The mining-sweep sweet spot: deterministic strategies cover the easy bulk, and when they fall short, the solver's structural analysis (constancy, near-miss, useful instantiations) feeds the LLM enough context to nail the proof on the first try — the pattern emerging autonomously during live mining rather than from a hand-crafted prompt.

---

## Summary: Demo Comparison

| Demo | Model | Strategy | LLM Role |
|------|-------|----------|----------|
| `baseline` | OpenRouter default | Brute-force + singleton + generic LLM fallback | Generic — retries with error feedback |
| `twophase` | gpt-oss-120b | Deeper search + two-phase LLM | Structured — analysis phase, then implementation |
| `opnorm` | gpt-oss-120b | 16 deterministic strategies + structural-context LLM | Flagship — fed constancy / near-miss / instantiation analysis |

## Key Takeaways for Contestants

1. **Deterministic strategies first**: Counterexample search on Fin 2-7 solves most false problems. Singleton detection, library matching, and transitive chains solve many true problems. No LLM needed.

2. **The prompt matters more than the solver loop**: The difference between `baseline` (generic prompt, several LLM rounds for a simple problem) and `opnorm` (specialized prompt with solver-side structural analysis, often one LLM round for a hard problem) is largely in the prompt template and the structural context it receives.

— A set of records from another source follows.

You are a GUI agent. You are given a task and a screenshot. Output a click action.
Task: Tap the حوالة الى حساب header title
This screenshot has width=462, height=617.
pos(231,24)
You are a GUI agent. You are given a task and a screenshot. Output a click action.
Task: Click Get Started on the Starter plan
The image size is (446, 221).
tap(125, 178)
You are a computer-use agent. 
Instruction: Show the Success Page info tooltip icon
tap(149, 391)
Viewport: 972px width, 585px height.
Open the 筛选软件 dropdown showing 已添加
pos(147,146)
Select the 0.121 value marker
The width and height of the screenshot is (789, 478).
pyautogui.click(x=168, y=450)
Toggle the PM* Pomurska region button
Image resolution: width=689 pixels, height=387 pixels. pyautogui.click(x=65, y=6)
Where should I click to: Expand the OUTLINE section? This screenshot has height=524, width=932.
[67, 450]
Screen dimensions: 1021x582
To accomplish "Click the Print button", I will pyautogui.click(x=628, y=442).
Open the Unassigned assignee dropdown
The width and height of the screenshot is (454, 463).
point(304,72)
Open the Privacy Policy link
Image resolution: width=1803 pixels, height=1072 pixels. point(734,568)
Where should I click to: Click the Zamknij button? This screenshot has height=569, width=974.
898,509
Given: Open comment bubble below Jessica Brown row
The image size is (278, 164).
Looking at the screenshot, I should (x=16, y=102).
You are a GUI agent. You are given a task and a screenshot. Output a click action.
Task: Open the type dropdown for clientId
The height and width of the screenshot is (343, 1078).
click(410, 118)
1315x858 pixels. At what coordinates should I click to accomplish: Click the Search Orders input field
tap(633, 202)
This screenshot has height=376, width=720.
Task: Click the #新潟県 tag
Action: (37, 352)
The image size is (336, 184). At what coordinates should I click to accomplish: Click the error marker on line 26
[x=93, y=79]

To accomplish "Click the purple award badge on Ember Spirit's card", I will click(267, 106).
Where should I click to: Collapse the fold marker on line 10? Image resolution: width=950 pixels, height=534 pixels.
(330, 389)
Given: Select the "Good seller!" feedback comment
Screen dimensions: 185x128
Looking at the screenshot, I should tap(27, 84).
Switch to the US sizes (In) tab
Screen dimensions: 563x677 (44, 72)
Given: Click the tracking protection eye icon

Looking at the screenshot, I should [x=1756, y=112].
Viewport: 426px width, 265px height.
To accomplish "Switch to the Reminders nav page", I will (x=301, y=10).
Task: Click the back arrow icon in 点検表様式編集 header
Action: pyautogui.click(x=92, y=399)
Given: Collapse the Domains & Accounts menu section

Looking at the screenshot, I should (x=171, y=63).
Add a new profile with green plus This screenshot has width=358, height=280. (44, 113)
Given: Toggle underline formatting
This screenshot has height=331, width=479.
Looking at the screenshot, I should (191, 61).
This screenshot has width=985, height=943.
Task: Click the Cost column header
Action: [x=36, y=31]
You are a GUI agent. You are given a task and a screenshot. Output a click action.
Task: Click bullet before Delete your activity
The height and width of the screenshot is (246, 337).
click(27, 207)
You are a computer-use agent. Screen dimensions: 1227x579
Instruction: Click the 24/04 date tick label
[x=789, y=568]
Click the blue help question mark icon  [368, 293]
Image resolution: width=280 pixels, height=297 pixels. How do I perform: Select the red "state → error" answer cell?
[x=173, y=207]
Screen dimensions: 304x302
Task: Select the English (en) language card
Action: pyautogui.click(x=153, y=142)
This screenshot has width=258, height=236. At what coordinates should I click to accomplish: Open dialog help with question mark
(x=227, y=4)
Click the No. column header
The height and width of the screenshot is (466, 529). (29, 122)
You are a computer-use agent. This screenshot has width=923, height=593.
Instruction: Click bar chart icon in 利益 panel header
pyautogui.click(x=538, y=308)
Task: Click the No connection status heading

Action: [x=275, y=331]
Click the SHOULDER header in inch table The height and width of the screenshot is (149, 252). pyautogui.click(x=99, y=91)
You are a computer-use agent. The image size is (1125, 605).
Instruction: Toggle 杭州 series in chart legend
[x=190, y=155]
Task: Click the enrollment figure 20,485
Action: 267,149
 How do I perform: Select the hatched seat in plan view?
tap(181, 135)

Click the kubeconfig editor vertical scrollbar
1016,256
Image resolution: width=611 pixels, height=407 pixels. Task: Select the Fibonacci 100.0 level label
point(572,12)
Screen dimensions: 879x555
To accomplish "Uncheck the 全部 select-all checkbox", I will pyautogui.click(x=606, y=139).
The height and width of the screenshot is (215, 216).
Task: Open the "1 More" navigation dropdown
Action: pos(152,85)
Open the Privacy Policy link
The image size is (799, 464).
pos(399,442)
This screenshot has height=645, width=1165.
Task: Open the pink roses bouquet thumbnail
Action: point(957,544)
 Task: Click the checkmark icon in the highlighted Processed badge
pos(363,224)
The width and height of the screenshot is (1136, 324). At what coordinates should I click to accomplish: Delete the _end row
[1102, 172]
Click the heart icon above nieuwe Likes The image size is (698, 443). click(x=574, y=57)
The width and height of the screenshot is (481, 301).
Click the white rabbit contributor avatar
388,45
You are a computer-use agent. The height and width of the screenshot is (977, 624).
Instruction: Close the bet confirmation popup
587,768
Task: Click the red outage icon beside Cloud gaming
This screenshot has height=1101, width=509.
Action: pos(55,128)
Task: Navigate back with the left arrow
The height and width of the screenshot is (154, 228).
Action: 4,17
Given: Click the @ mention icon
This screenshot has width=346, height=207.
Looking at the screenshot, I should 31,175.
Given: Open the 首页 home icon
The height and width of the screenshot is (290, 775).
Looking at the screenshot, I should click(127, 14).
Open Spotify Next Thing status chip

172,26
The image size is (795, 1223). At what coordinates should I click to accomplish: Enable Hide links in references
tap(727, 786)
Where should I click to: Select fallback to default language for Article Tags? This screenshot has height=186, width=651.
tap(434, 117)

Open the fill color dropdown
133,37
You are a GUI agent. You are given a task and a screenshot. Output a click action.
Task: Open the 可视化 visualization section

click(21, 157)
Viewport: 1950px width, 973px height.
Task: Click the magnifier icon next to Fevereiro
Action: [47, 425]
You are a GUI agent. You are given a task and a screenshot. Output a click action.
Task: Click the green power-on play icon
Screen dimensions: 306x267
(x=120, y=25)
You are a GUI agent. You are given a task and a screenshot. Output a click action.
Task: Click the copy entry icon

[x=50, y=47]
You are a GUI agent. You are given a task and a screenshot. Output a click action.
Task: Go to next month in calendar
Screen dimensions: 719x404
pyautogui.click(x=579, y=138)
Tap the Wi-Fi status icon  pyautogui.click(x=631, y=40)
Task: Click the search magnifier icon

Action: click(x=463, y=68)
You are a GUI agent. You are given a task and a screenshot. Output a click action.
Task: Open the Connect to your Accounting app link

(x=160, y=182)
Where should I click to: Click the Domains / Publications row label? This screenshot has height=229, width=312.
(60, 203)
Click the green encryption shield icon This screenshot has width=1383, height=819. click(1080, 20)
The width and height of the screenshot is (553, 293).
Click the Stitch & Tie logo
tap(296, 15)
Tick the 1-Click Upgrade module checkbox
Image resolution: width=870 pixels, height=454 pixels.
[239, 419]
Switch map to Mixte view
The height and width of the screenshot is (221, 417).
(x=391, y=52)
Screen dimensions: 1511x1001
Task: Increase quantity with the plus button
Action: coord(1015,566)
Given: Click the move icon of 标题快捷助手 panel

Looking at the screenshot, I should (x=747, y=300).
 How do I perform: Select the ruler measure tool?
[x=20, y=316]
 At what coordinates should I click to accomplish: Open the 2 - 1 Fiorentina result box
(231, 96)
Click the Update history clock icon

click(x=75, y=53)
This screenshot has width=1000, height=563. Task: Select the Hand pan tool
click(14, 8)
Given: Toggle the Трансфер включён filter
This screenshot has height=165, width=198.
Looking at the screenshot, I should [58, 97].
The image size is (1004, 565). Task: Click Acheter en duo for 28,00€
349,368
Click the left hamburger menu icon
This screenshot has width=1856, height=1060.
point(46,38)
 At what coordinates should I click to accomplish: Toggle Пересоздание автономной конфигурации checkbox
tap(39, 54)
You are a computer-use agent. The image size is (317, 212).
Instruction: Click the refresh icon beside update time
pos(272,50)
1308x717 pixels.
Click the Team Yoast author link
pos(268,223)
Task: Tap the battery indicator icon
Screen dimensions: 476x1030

3. **Judge feedback is free information**: Each judge error is automatically included in `{history.attempts}`. Design your prompt to help the LLM learn from these errors.

4. **Solver context is your secret weapon**: The `{solver.*}` placeholders let you pass arbitrary analysis to the LLM. The more structural information you compute deterministically (constancy, BFS near-misses, useful instantiations), the better the LLM performs.

5. **Budget awareness**: Each problem has a wall-clock budget (3600s in the Solo reference config — tuned for multi-round LLM loops under `reasoning_effort=medium`; subject to refinement from community feedback) and a per-call `max_output_tokens` cap on LLM responses (65536 by default) — there is **no per-problem cap** on the number of judge or LLM calls. Deterministic judge calls are cheap (~1s); LLM calls are expensive (~20s). Spend deterministic judge calls freely to try patterns; pace your LLM calls so you don't burn the wall-clock before trying the promising strategies.